FIGURE 1.

(A) Clinical trials concerning margetuximab in patients with breast and other cancer. (B) Margetuximab shares epitope specificity with trastuzumab, but with a modification of the Fc domain: five amino acids are altered from wild‐type immunoglobulin G1 to improve binding affinity for CD16A (FcγRIIIA), a stimulatory FcγR, and to reduce binding affinity for CD32B (FcγRIIB), an inhibitory FcγR. (C) Trastuzumab inhibits dimerization of HER2, thus downregulating downstream signaling, which induces the proliferation, cell‐cycle progression, survival, and invasiveness of cancer cells. (D) The Fc engineering of margetuximab leads to an enhanced ADCC activation against HER2‐positive cancer cells.

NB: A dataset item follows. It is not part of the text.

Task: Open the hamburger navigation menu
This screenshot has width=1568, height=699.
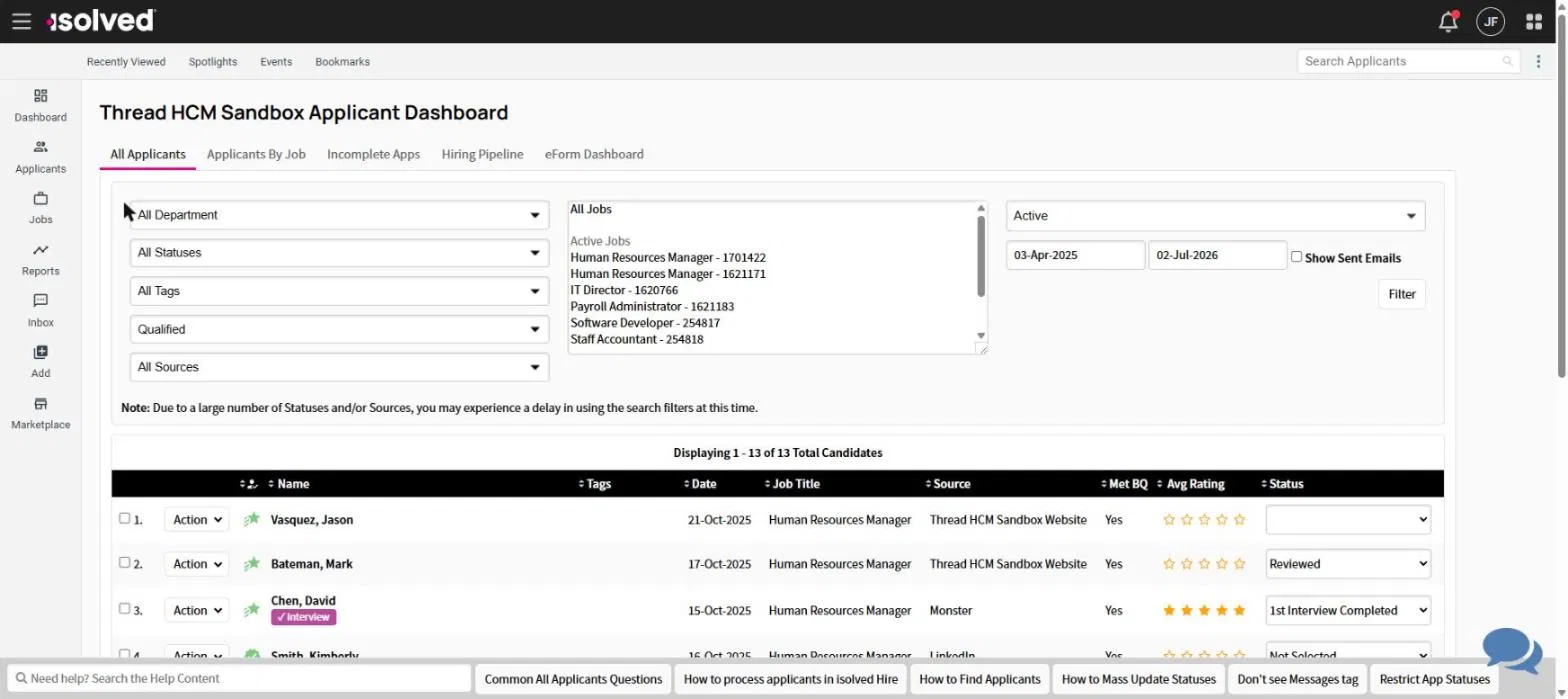Action: click(21, 21)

ABC, advanced breast cancer; ADCC, antibody‐dependent cell‐mediated cytotoxicity; BICR, blinded independent central review; CBA, central blinded analysis; CBR, clinical beneficial rate; DCR, disease control rate; DoR, duration of response; EGFR, epidermal growth factor receptor; FcγR, Fcγ receptor; HER, human epidermal growth factor receptor; MTD, maximum tolerated dose; OS, overall survival; ORR, objective response rate; pCR, pathological complete response; PFS, progression‐free survival; RCB, residual tumor burden.